> **About this exercise**
When you transcribe the records that follow, reproduce each line exactly as given.

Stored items
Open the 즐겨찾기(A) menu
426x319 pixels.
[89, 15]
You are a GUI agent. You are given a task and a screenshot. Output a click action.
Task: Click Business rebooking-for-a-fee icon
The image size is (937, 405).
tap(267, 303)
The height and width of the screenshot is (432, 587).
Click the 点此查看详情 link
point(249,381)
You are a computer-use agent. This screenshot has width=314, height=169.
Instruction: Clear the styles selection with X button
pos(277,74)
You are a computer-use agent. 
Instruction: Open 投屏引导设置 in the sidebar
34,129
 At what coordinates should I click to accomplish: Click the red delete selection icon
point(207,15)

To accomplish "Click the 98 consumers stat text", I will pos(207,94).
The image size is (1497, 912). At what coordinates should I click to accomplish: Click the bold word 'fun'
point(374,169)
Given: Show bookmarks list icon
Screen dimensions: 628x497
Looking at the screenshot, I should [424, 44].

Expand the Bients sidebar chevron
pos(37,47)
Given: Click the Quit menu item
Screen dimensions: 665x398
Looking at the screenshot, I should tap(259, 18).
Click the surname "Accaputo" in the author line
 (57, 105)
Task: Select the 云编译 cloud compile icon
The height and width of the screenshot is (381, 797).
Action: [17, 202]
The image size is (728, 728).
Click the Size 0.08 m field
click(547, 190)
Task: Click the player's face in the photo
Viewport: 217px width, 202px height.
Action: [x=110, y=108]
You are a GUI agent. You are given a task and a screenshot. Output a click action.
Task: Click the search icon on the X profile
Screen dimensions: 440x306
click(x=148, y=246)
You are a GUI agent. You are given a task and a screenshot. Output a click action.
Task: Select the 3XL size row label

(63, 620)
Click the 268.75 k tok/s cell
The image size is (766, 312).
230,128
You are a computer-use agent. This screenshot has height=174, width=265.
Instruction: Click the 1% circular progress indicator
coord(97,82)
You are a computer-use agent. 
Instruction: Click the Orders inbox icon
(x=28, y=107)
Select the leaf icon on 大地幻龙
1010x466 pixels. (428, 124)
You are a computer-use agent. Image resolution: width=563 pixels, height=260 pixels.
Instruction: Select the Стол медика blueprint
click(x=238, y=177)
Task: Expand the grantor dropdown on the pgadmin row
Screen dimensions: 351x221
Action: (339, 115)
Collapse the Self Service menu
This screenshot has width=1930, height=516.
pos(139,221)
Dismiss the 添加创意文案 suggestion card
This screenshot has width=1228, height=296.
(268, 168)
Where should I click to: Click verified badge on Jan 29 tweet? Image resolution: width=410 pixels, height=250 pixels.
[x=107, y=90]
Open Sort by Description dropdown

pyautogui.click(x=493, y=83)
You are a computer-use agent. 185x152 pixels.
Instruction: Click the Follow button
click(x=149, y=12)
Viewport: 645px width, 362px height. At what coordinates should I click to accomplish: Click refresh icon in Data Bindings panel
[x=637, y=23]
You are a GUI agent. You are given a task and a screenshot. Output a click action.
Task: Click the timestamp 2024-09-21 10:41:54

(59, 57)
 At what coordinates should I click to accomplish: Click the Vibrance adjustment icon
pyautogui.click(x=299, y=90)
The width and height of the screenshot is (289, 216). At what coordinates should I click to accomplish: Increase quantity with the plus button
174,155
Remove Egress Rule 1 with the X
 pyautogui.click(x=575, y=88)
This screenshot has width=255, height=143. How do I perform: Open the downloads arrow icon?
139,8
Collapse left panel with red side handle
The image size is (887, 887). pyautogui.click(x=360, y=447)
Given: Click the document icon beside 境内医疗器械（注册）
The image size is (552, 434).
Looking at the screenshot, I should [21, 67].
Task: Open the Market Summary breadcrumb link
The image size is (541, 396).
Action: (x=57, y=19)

> **Output of the task**
Open the 즐겨찾기(A) menu
426x319 pixels.
[89, 15]
You are a GUI agent. You are given a task and a screenshot. Output a click action.
Task: Click Business rebooking-for-a-fee icon
The image size is (937, 405).
tap(267, 303)
The height and width of the screenshot is (432, 587).
Click the 点此查看详情 link
point(249,381)
You are a computer-use agent. This screenshot has width=314, height=169.
Instruction: Clear the styles selection with X button
pos(277,74)
You are a computer-use agent. 
Instruction: Open 投屏引导设置 in the sidebar
34,129
 At what coordinates should I click to accomplish: Click the red delete selection icon
point(207,15)

To accomplish "Click the 98 consumers stat text", I will pos(207,94).
The image size is (1497, 912). At what coordinates should I click to accomplish: Click the bold word 'fun'
point(374,169)
Given: Show bookmarks list icon
Screen dimensions: 628x497
Looking at the screenshot, I should [424, 44].

Expand the Bients sidebar chevron
pos(37,47)
Given: Click the Quit menu item
Screen dimensions: 665x398
Looking at the screenshot, I should tap(259, 18).
Click the surname "Accaputo" in the author line
 (57, 105)
Task: Select the 云编译 cloud compile icon
The height and width of the screenshot is (381, 797).
Action: [17, 202]
The image size is (728, 728).
Click the Size 0.08 m field
click(547, 190)
Task: Click the player's face in the photo
Viewport: 217px width, 202px height.
Action: [x=110, y=108]
You are a GUI agent. You are given a task and a screenshot. Output a click action.
Task: Click the search icon on the X profile
Screen dimensions: 440x306
click(x=148, y=246)
You are a GUI agent. You are given a task and a screenshot. Output a click action.
Task: Select the 3XL size row label

(63, 620)
Click the 268.75 k tok/s cell
The image size is (766, 312).
230,128
You are a computer-use agent. This screenshot has height=174, width=265.
Instruction: Click the 1% circular progress indicator
coord(97,82)
You are a computer-use agent. 
Instruction: Click the Orders inbox icon
(x=28, y=107)
Select the leaf icon on 大地幻龙
1010x466 pixels. (428, 124)
You are a computer-use agent. Image resolution: width=563 pixels, height=260 pixels.
Instruction: Select the Стол медика blueprint
click(x=238, y=177)
Task: Expand the grantor dropdown on the pgadmin row
Screen dimensions: 351x221
Action: (339, 115)
Collapse the Self Service menu
This screenshot has width=1930, height=516.
pos(139,221)
Dismiss the 添加创意文案 suggestion card
This screenshot has width=1228, height=296.
(268, 168)
Where should I click to: Click verified badge on Jan 29 tweet? Image resolution: width=410 pixels, height=250 pixels.
[x=107, y=90]
Open Sort by Description dropdown

pyautogui.click(x=493, y=83)
You are a computer-use agent. 185x152 pixels.
Instruction: Click the Follow button
click(x=149, y=12)
Viewport: 645px width, 362px height. At what coordinates should I click to accomplish: Click refresh icon in Data Bindings panel
[x=637, y=23]
You are a GUI agent. You are given a task and a screenshot. Output a click action.
Task: Click the timestamp 2024-09-21 10:41:54

(59, 57)
 At what coordinates should I click to accomplish: Click the Vibrance adjustment icon
pyautogui.click(x=299, y=90)
The width and height of the screenshot is (289, 216). At what coordinates should I click to accomplish: Increase quantity with the plus button
174,155
Remove Egress Rule 1 with the X
 pyautogui.click(x=575, y=88)
This screenshot has width=255, height=143. How do I perform: Open the downloads arrow icon?
139,8
Collapse left panel with red side handle
The image size is (887, 887). pyautogui.click(x=360, y=447)
Given: Click the document icon beside 境内医疗器械（注册）
The image size is (552, 434).
Looking at the screenshot, I should [21, 67].
Task: Open the Market Summary breadcrumb link
The image size is (541, 396).
Action: (x=57, y=19)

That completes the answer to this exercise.